Evan adjusted his glasses and eyed the crowd. "Move your car," he said.
•
For days 1 paced back and forth between the kitchen and living room, cooking up schemes for revenge. The good plans, like smashing the windows in Giaccalone's Fleetwood, were too dangerous. The safe ones, like waking him with phone calls in the middle of the night, were so silly that to carry them out would only humiliate me further.
And then, on Friday night, while we were out on the fire escape with a bottle of White Label, we saw a dog wandering down Hanover Street, poking her nose into the trash bags on the sidewalk.
"Is that Coco?" I said.
"No," Evan said, "it's the world's tallest rat."
"Fucking Giaccalone. The guy should be shot. A dog like that, out eating garbage."
"Someone should give her a good home," Evan said. I smiled at him and he smiled at me, and before we knew it, we'd staggered downstairs and opened the door. Then Coco was in our apartment, wolfing a piece of New York strip that we diced up and placed in a bowl for her. She darted around the apartment, sniffing at the furniture. Then, without so much as a whimper, she curled up in an armchair and fell asleep.
I balanced myself on the arm of the chair and stroked her neck. "The great Coco," I said.
Evan lay on the couch. "The great Coco," he muttered.
"Did I tell you I once won ninety dollars on this dog?"
He began to snore.
I lay on my bed in my shorts. "Ninety dollars."
Next morning, as ever, the white cups gleamed in their racks behind the counter at Caffe Tripoli, the pastries lay in rows in the cases and the air had that wonderful, bitter taste of espresso.
But anyone could see that something terrible had happened to Giaccalone. There were dark circles around his eyes. His hair had not been combed. He was chain-smoking. He ignored his sweet roll and coffee. He picked up the paper and put it down, then sat wringing his hands and looking out the window like a zombie.
Tony ran in and whispered into his uncle's ear. The old man said something. Tony shook his head. The old man cuffed him and said, "Then try again," and Tony ran out.
I held the Globe up in front of my face. "This is better than sex," I said.
"I can't remember what sex feels like," Evan said.
"Like your hand, only warmer. You think he suspects us?"
"This guy?" Evan stirred sugar into his cappuccino. "This guy couldn't suspect his way out of a broom closet."
We took a cannoli home for Coco. She met us at the door, wagging her stumpy tail. "Look, she actually likes this fucking dump," Evan said.
She had finished the bacon and eggs that I'd put out for her, and there was a fresh loaf of dog crap on the newspaper under the kitchen table. I rolled up the paper, tossed it into the trash and set out a new sheet.
Evan bent over. "Wait a minute--my mother's soup bowl? A dog is eating out of my mother's china?"
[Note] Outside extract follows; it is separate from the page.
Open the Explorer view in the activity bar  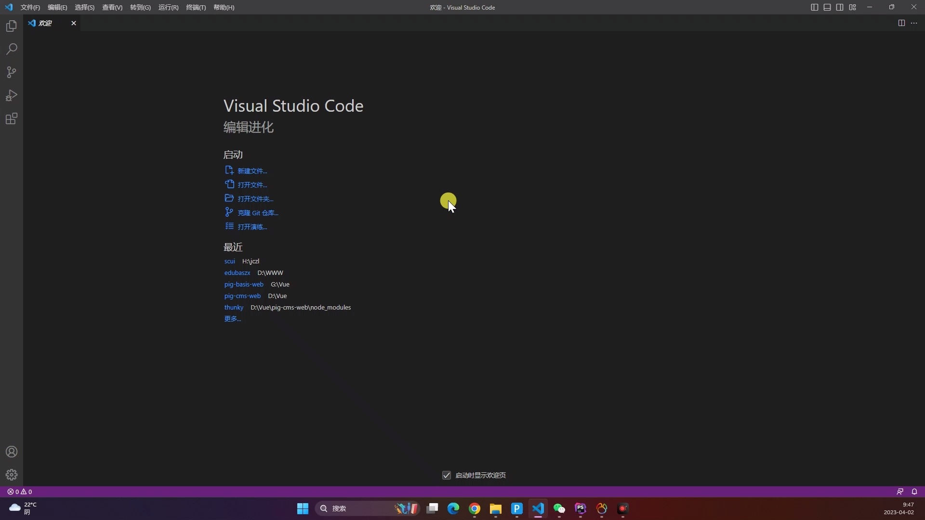[x=11, y=26]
"Relax. A dog's mouth is way cleaner than a human's. Everybody knows that."
"I don't know that." He picked up the bowl and put it into the sink.
There was a knock at the door. I looked out the peephole. Mrs. Ronsavelli was in the hallway, craning her neck up at me. "Christ." I said, "it's the Bride of Frankenstein again."
"Has she got Gus with her?"
"No," I said.
Gus, the neighborhood plumber, visited the Bride two or three times a week. He carried his toolbox as if he had come to fix something, and in a way, I guess he had because he always came out after an hour or so with his hair messed up and a spring in his step.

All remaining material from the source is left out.